6 Replies to “A “Shortage” of Engineers? I Doubt It”

  1. I have been self/unemployed for almost 4 years now. I have all of the following:
    – BSCS from the University of North Texas
    – Do well at interviews
    – Great portfolio: http://www.allbinary.com
    – 4 years of professional experience
    – Applied for thousands of jobs online, in person, and by fax
    – Good Resume: http://www.allbinary.com/resume.htm
    – Much much more…
    Even though I have all of that I can’t even get a job at a gas stataion. I have had interviews with dozens of companies. They all try to delay things forever. A gas station had me file online, call them, fill out the same application at the store, and then they ask me to come back two more times. I will find out Monday whether they wish to delay it further or decide to hire me or stop wasting my time.
    What in the hell is going on. I live on the street for the third time with a BSCS. Until 2002 I had not been unemployed for longer that a few months since 1988 when I was 14. So why is it impossible for me to get another crap job much less a good Software Developer position at a company without its head up its #$@%!.

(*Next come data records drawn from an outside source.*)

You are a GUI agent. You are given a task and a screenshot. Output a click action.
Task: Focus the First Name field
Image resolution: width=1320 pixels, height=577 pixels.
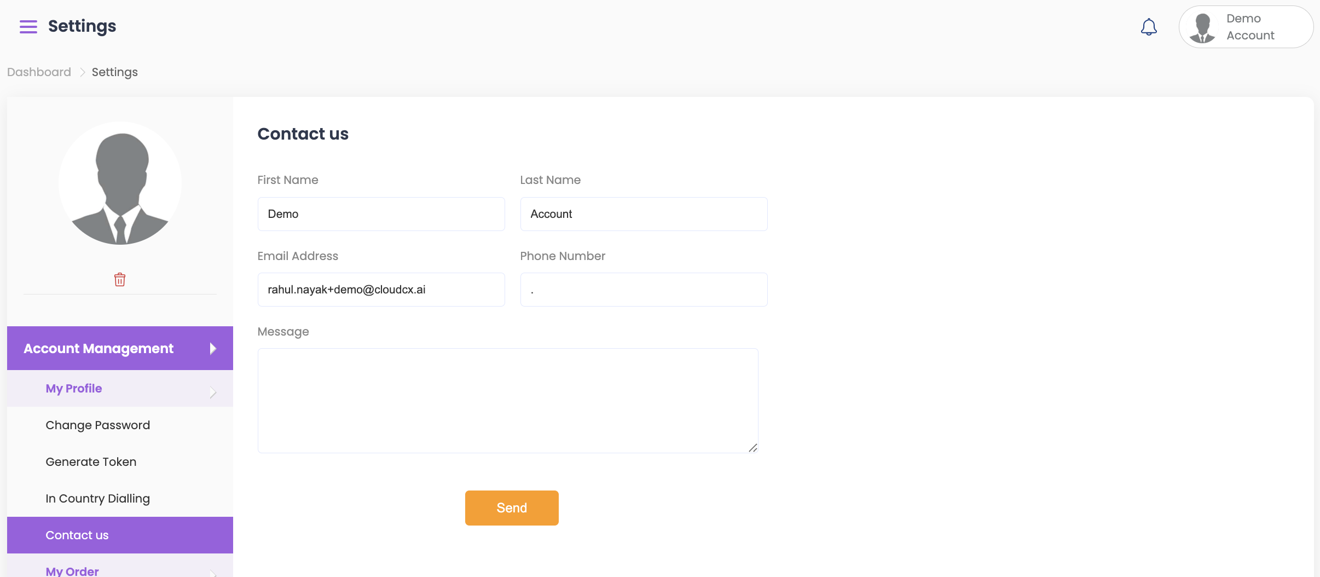(381, 214)
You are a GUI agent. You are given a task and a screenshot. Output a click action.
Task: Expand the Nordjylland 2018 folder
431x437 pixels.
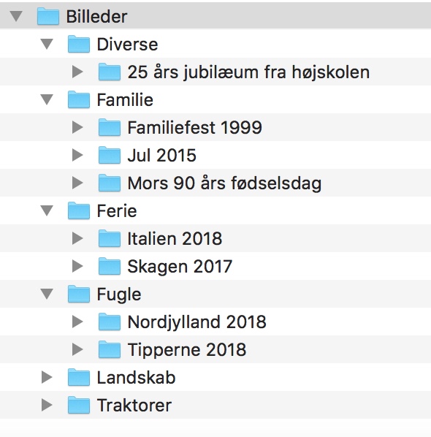point(77,322)
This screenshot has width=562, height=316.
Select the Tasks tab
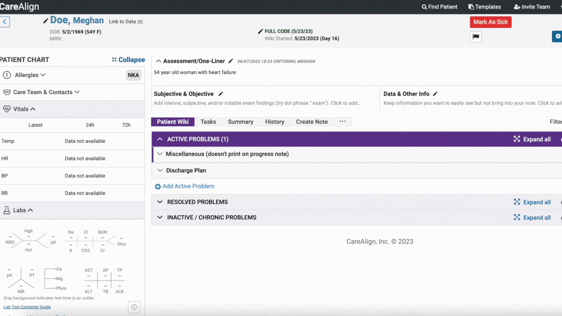pyautogui.click(x=208, y=121)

  2. That article makes quite clear what we engineers have suspected (known) all along: There is no shortage of engineering talent in the US and there won’t be one any time soon.
    Companies like Microsoft and Intel complain about the so-called ‘shortage’ of engineers because they want a cheaper labor pool. They don’t want to be in the position of having to offer higher salaries to attract talent, so they call their buddies and Washington DC and convince them of the ‘shortage’.
    I can just hear the call now:
    “Oh, Mr. Senator, we’ve got a shortage of C#, C++, Java, Ruby .NET, open source programmers who have at least 5 years of experience with each as applied to microprocessor validation and analysis and with knowledge of chip design using BigChipDesigner 13.2 (no, 13.1 won’t do, it was so six months ago!) and expert level VHDL and Verilog simulation and synthesis experience… oh and they need to be Microsoft office experts who can answer phones so they can fill in when the secretary is out sick…”
    And I’m supposed to recommend engineering to all of the highschool students I know? More like run the other way kids, be smart be an auto mechanic or Dentist.

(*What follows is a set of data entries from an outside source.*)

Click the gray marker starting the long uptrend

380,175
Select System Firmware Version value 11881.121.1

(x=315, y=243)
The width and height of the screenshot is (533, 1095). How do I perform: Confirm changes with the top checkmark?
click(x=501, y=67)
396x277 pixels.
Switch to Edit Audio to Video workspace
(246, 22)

  3. Travis: Just took a look at your resume, etc. Here’s a tip: Learn Ruby on Rails. I know, I hate to tell you you need to learn something else, but it’s got a fairly low learning curve and the demand for it is rising pretty quickly now. I get at least an email every day or so from somene looking for a Rails contractor. It’s an opportunity to be on the leading edge.

  4. While programming is becoming a commodity, someone who knows how to program, knows how to interact with business personnel, knows how to make friends and knows how to sell his best characteristics wont be without a job long. There are thousands of jobs for someone with a BSCS, if you’ve had dozens of interviews and not gotten a job then its not that you’re not ‘qualified’ or they wouldn’t have gone that far. Re-evaluate how you present yourself and how you sell yourself.

  5. As an engineer and a recruiter, sometimes it’s hard to know where the truth ends and the BS begins. One benefit of working with a large company and staying in touch with people who still work there is that you get the truth indirectly. Companies don’t want to pay the premium in the U.S. for skilled talent – that’s the reason they want to increase the number of H1 visas. Companies very often advertise for positions they don’t want to fill. They already have their applicant and they’re moving them along in the citizenship process. That cost and the salaries are still lower than paying a U.S. engineer for the same work. One reason we have fewer U.S. graduates with advanced technical degrees is that we are keeping the average salaries down by employing foreign nationals.